Since then, Umair has become the Director of the Havas Media Lab at Harvard, and I just came across a recent presentation of his that is a must see.

http://www.daytona.se/sessions/vol2/umair

Basically, this global crisis we are witnessing is not just a financial crisis – it’s an “interaction crisis”. The principles that have been driving capitalism through the 20th century have ultimately maxed out, and Umair proposes 5 new principles that will guide the 21st century – that *must* guide 21st century capitalism lest mankind dig it’s own grave.

I’ll share these 5 principles here more for my own notes, but you should really watch the presentation – it really just skims the top of changes to come. (20th century capitalist principle → 21st century principle):

  • Exploitation → Renewal
  • War → Peace
  • Domination → Equity
  • Value → Meaning
  • Command → Democracy

And the tag-lines for these principles:

“tomorrow is today”
“people, not product”
“connections, not transactions”
“creativity, not productivity”
“outcomes, not incomes”

Digg! delicious
Posted on Sunday, February 15th, 2009 at 4:50 pm and filed under biznomics, conferences, entrepreneurship, sonystyle. Subscribe to RSS 2.0. Skip to the end and leave a comment. Pinging disabled.

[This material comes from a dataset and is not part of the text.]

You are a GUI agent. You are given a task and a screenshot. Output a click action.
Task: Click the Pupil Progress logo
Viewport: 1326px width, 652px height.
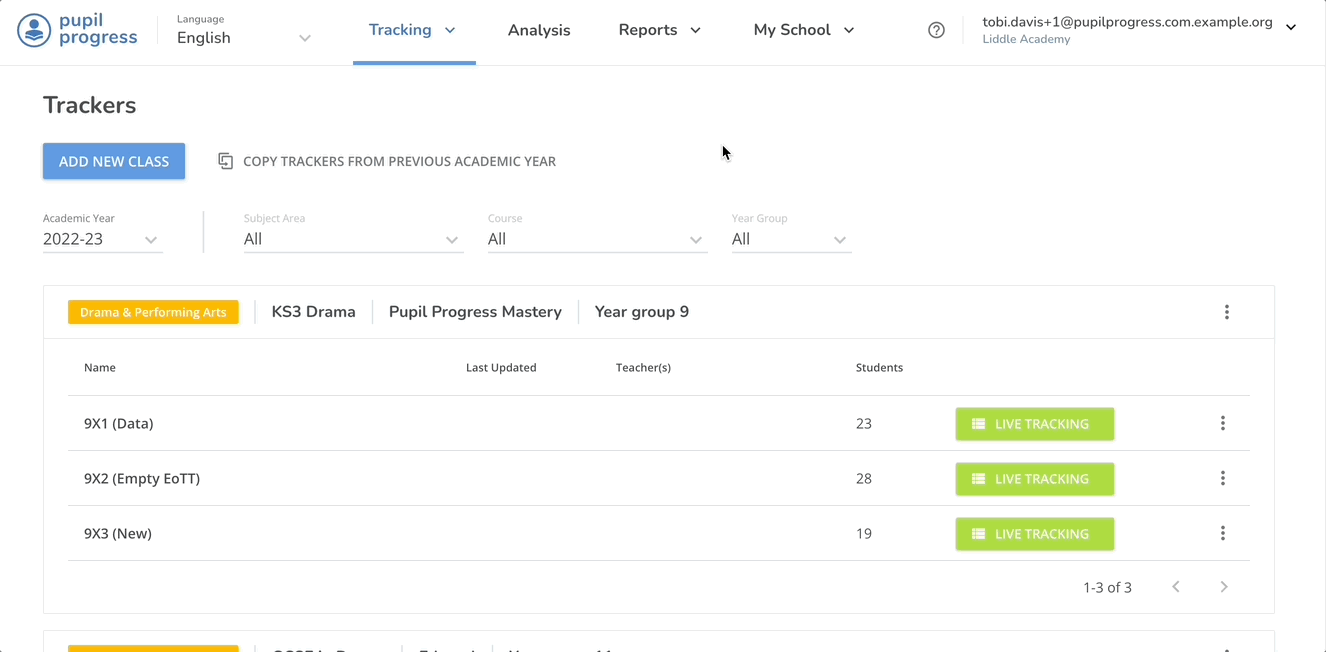pos(77,30)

2 Responses to “Crisis of Nihilism”

  1. Taylor Davidson

    So much gold in that presentation, a great summary of everything Umair has been talking about (”preaching”?) for awhile. Gregory Lent and I had a bit of a conversation last night about taking the principles forward, so much ideals ready for people to apply to their businesses and their lives.

  2. Robert at myGengo

    I put my comment on the video page, so I won’t reproduce it here. Suffice it to say that I enjoyed watching but got annoyed too!